Recorded information:
**********
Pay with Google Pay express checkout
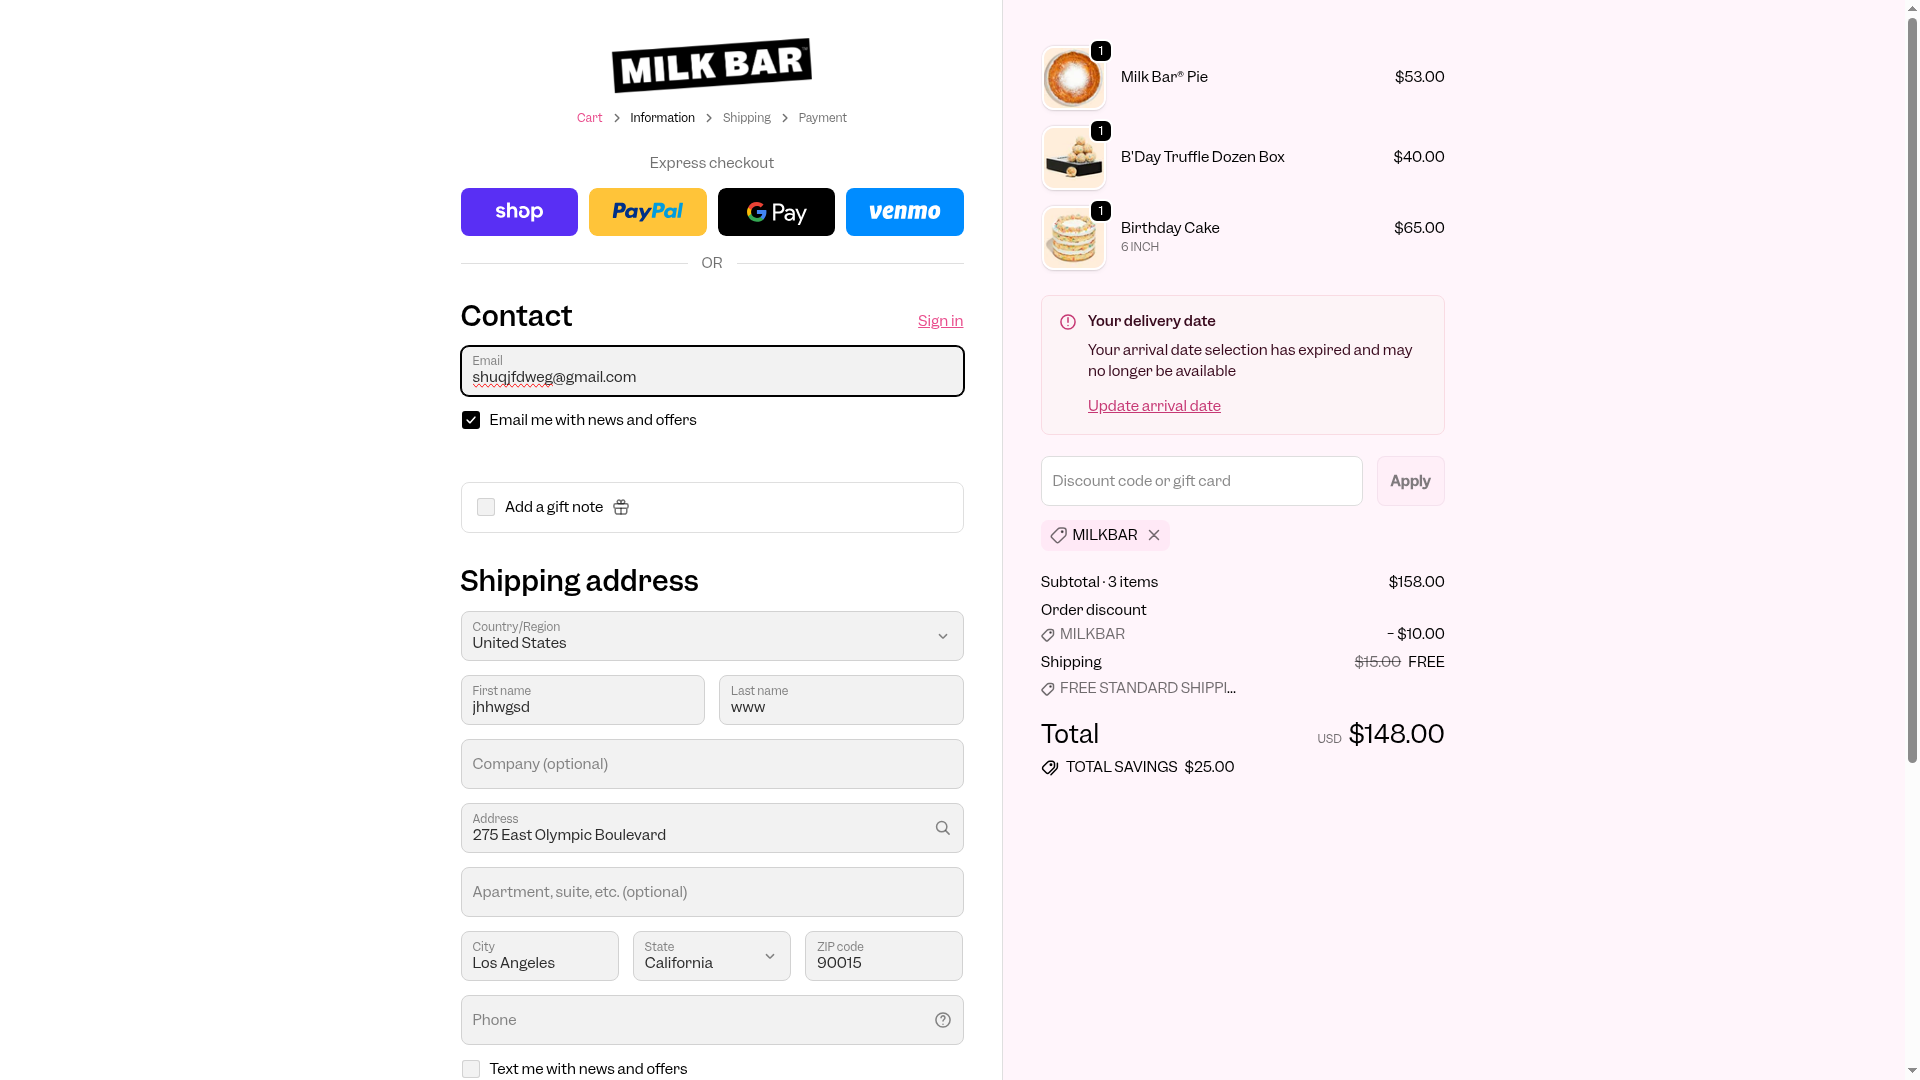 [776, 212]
**********
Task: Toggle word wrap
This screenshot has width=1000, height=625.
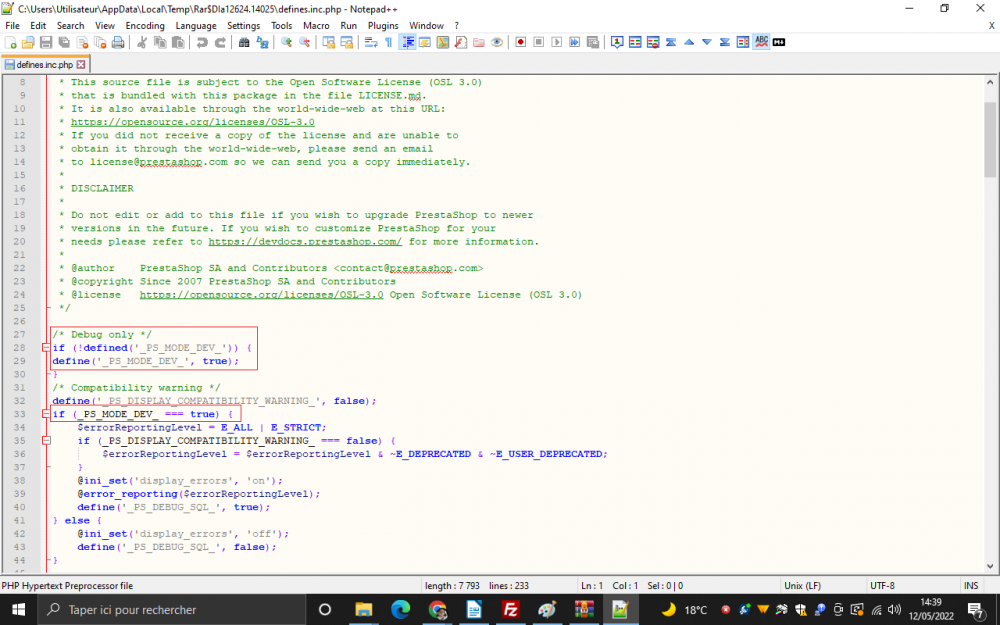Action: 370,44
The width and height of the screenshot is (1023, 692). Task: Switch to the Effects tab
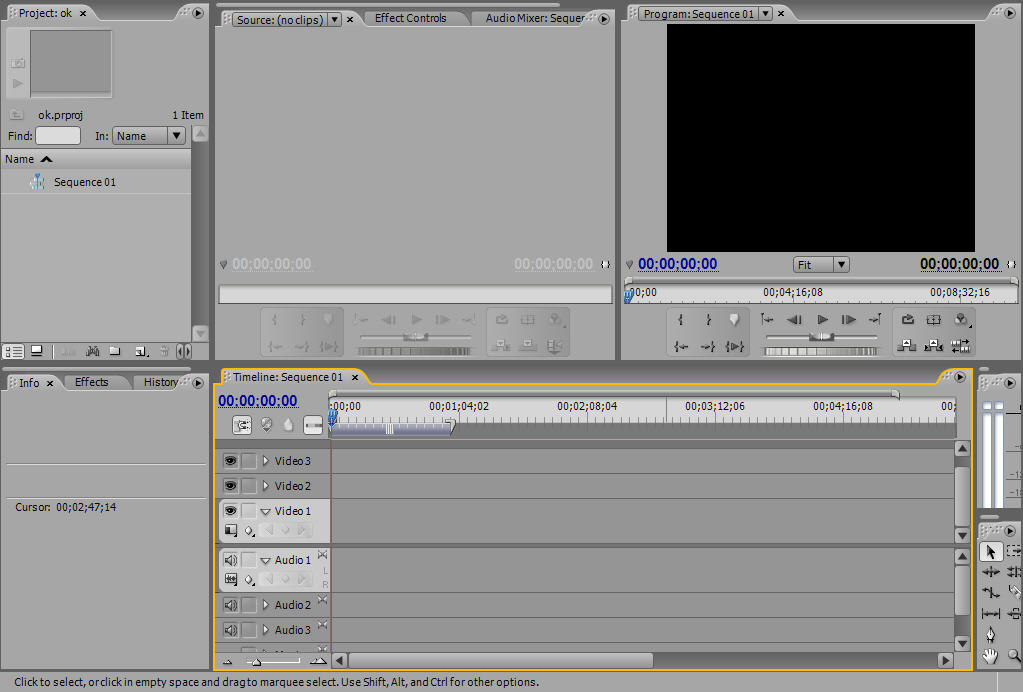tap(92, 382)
**********
Your objective: Could you output everything from the line containing "The width and" down to the line containing "tap(92, 382)", both included, exactly as they stand, leaving out the pictures?

Answer for the task:
The width and height of the screenshot is (1023, 692). Task: Switch to the Effects tab
tap(92, 382)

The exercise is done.